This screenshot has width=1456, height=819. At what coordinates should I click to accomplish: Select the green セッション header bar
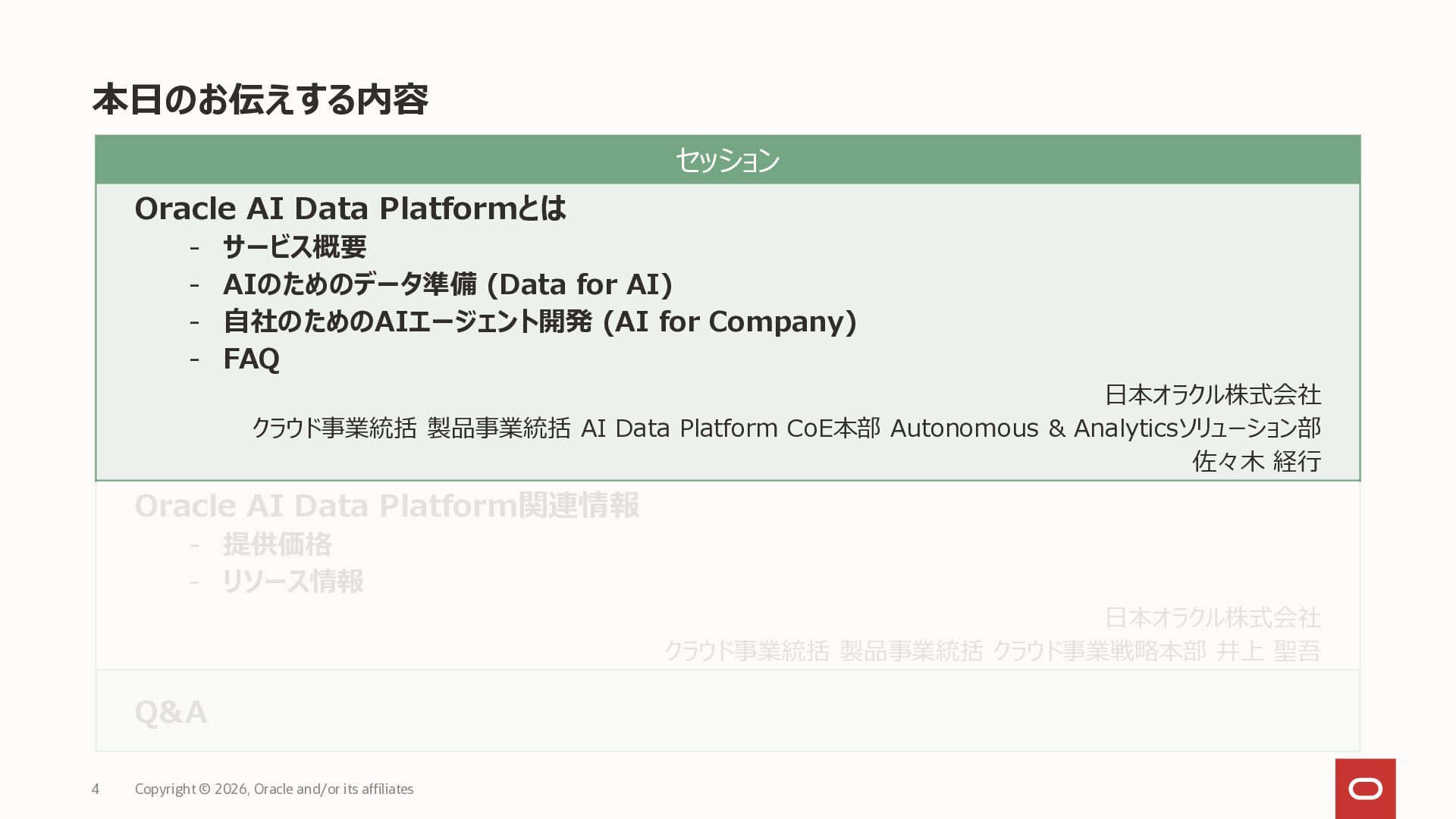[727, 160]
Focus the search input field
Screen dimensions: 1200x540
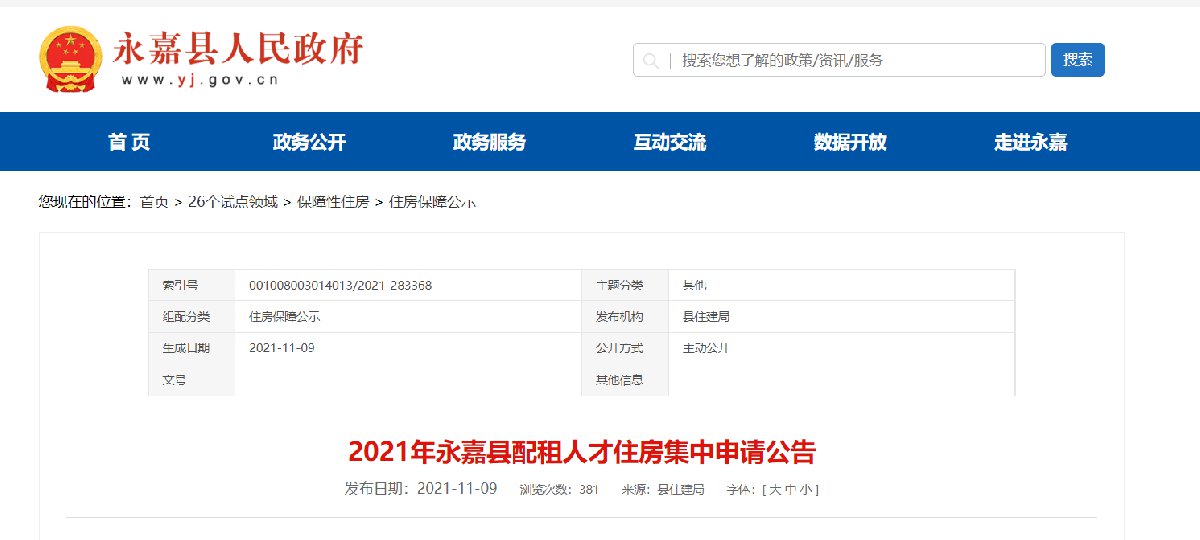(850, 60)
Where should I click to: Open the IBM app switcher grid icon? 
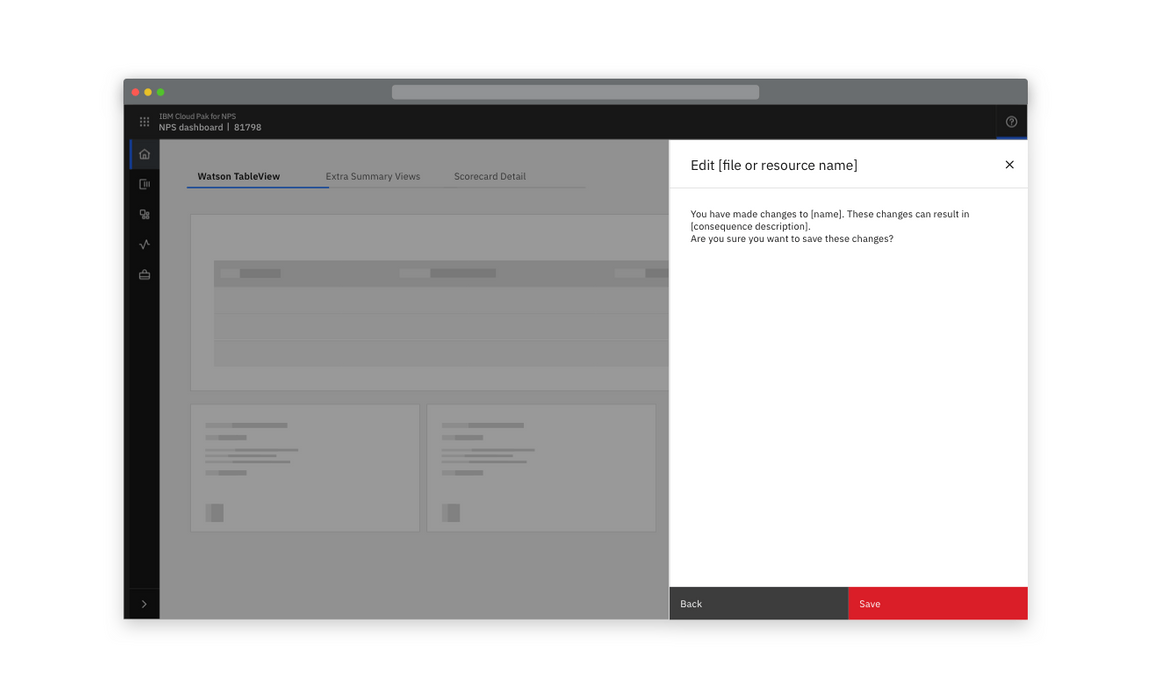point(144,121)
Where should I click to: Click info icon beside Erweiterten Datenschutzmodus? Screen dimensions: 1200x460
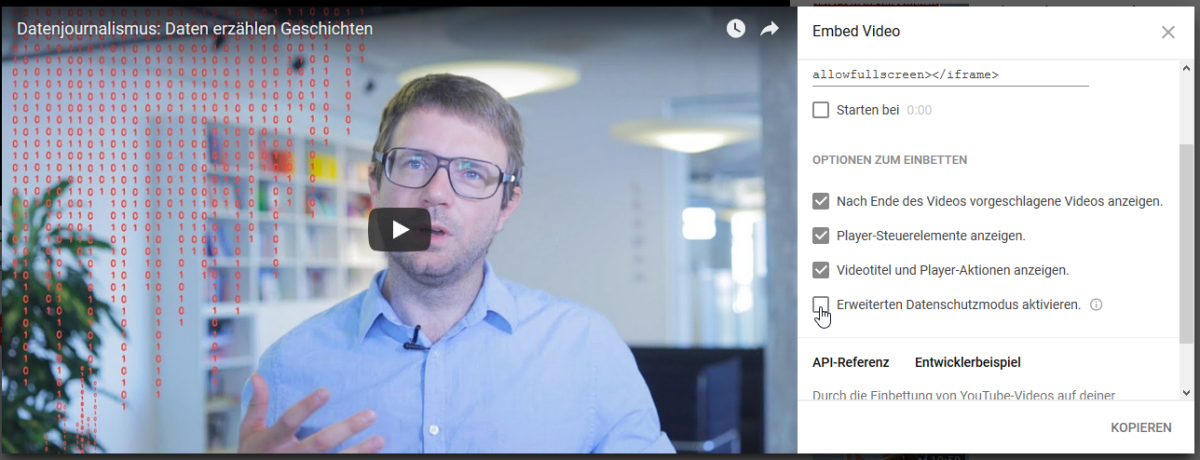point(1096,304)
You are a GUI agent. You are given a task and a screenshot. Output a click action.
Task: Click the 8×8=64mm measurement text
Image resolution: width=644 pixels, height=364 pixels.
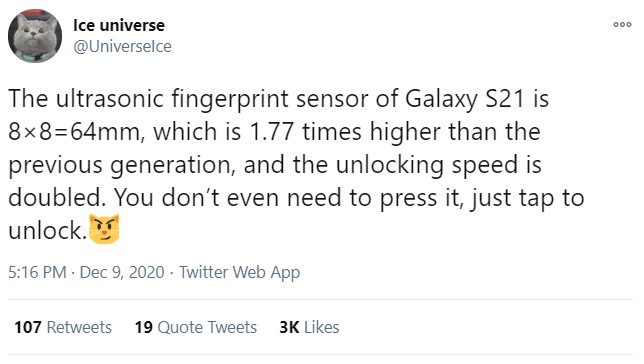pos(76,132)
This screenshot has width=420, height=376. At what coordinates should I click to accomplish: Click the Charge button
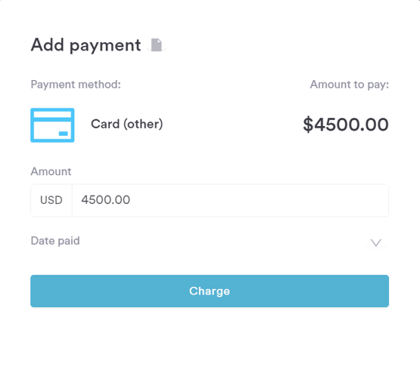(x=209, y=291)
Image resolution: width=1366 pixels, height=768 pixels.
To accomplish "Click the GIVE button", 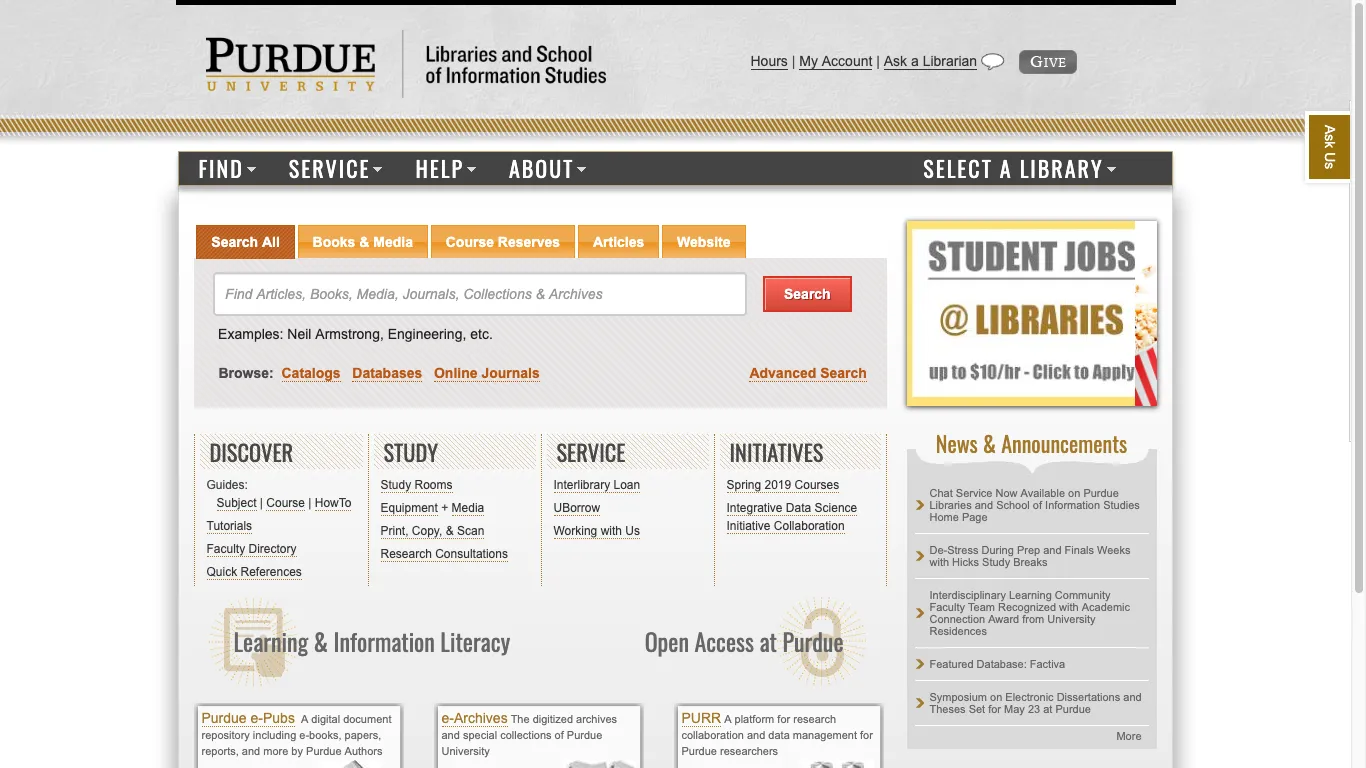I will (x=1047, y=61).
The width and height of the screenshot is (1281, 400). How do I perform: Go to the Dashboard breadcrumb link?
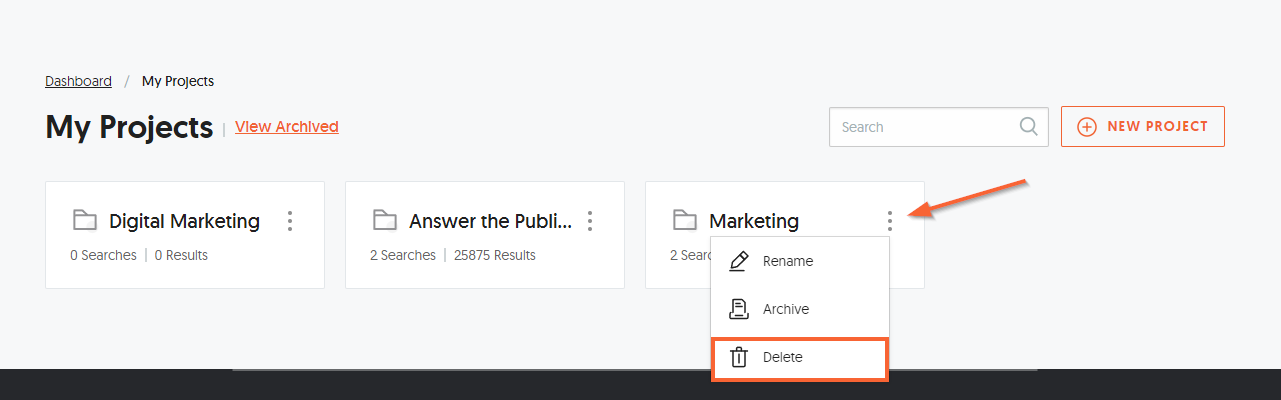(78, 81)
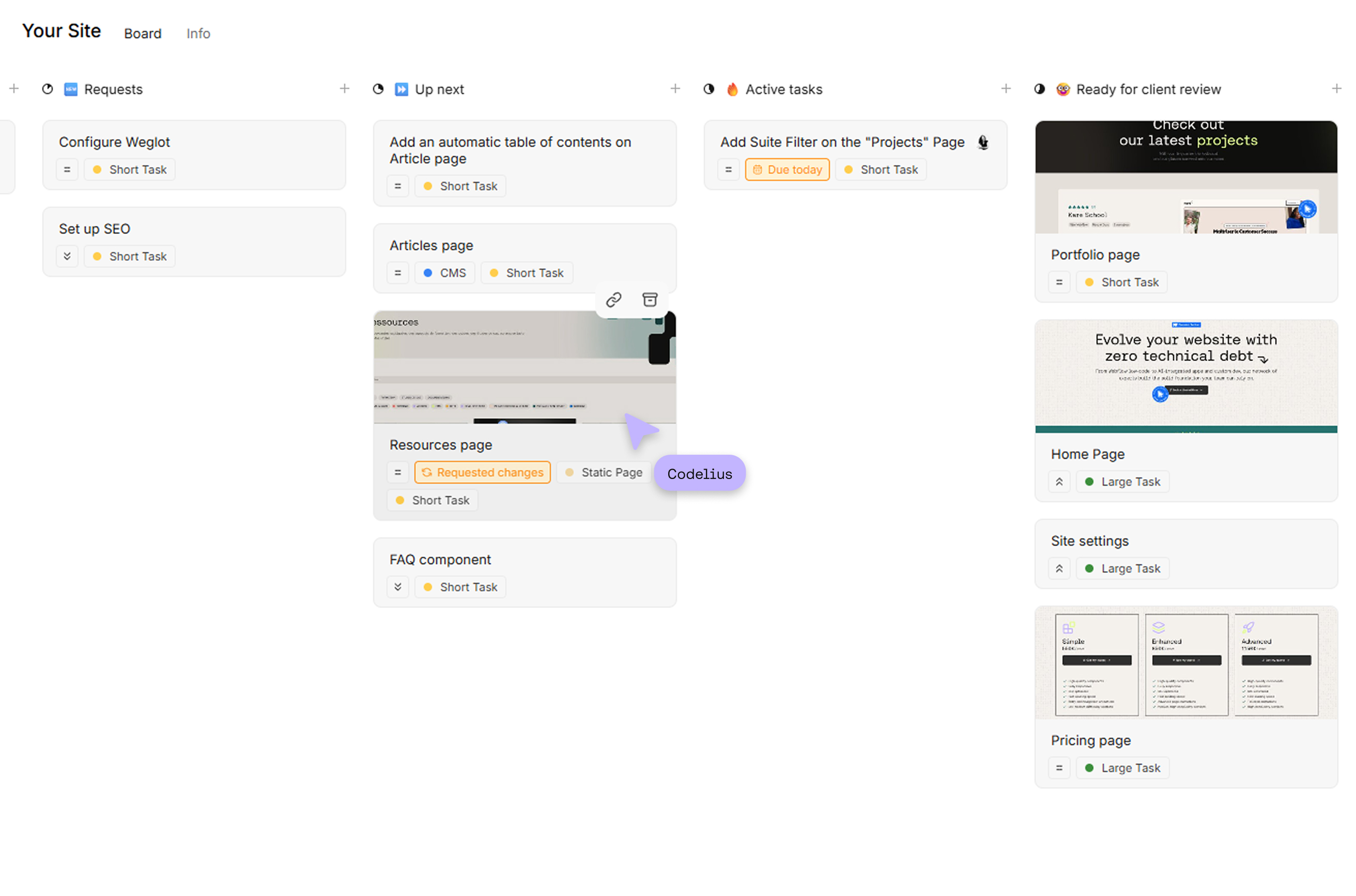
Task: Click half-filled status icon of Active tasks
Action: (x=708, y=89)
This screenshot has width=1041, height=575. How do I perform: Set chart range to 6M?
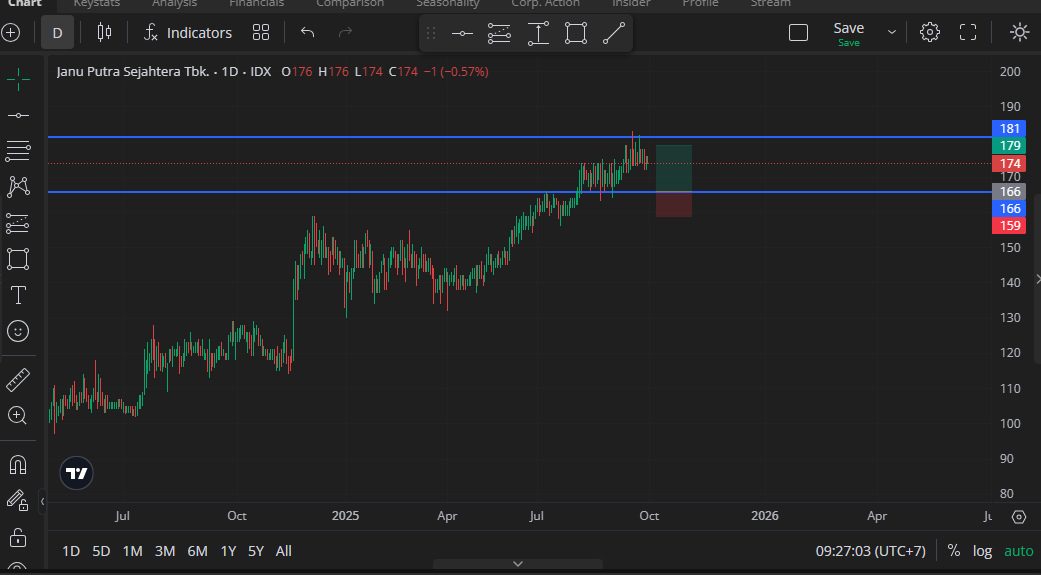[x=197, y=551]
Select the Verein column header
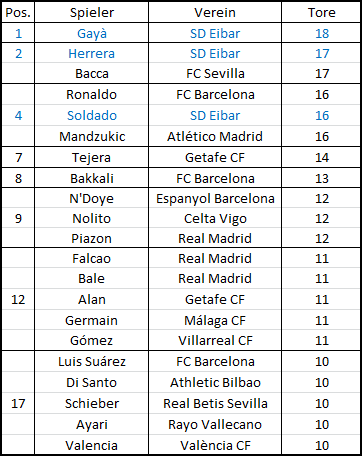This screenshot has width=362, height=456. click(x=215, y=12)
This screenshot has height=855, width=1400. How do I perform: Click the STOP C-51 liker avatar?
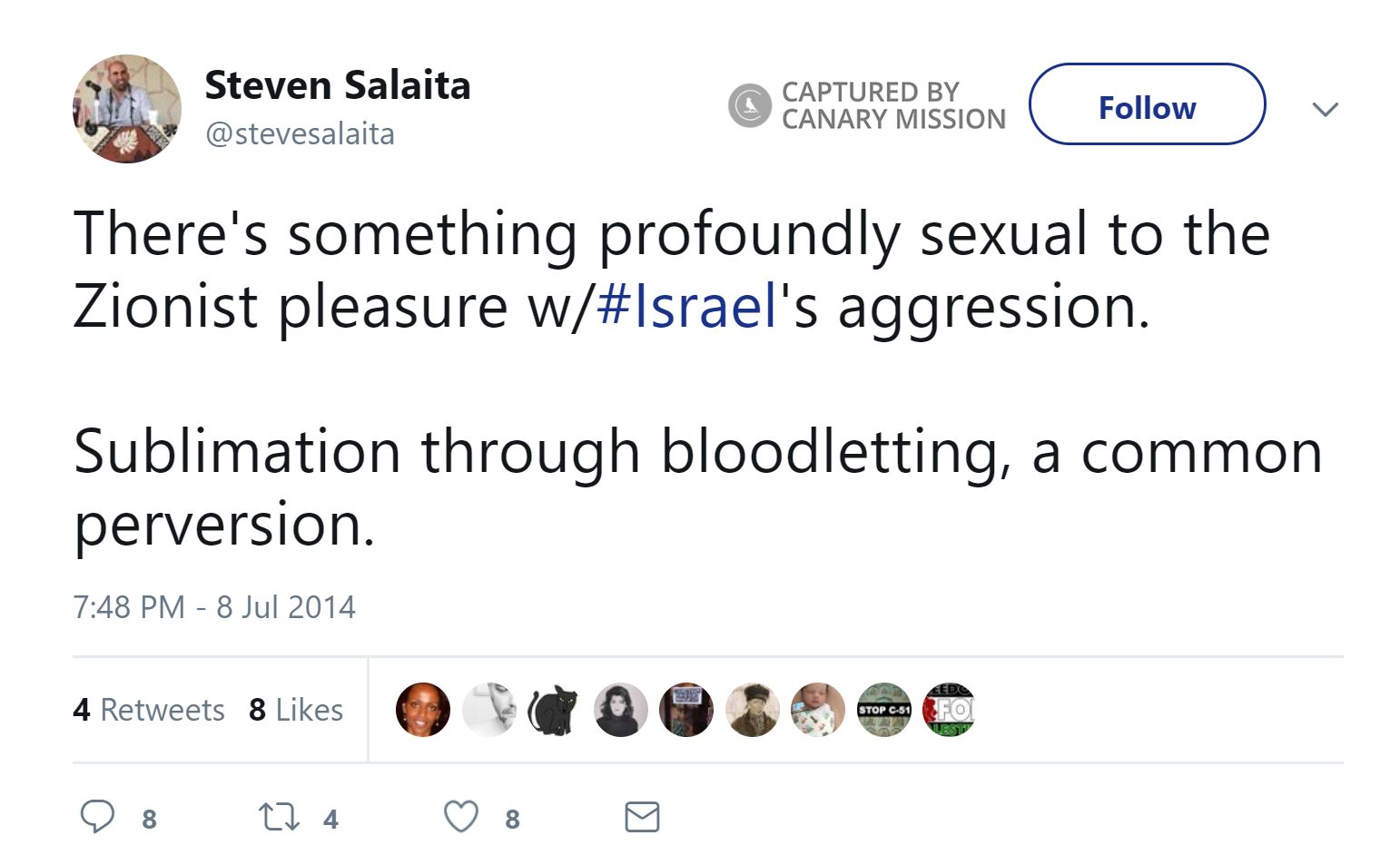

○ ○ ○ ○ ○

STATED TASK
Repeat word for word the part of the entries above that opens with the line containing "You are a GUI" and closes with the line containing "pos(76,132)", including both of those lines. Leave the pictures out of your answer.

TASK OUTPUT
You are a GUI agent. You are given a task and a screenshot. Output a click action.
Task: Click the 8×8=64mm measurement text
Image resolution: width=644 pixels, height=364 pixels.
pos(76,132)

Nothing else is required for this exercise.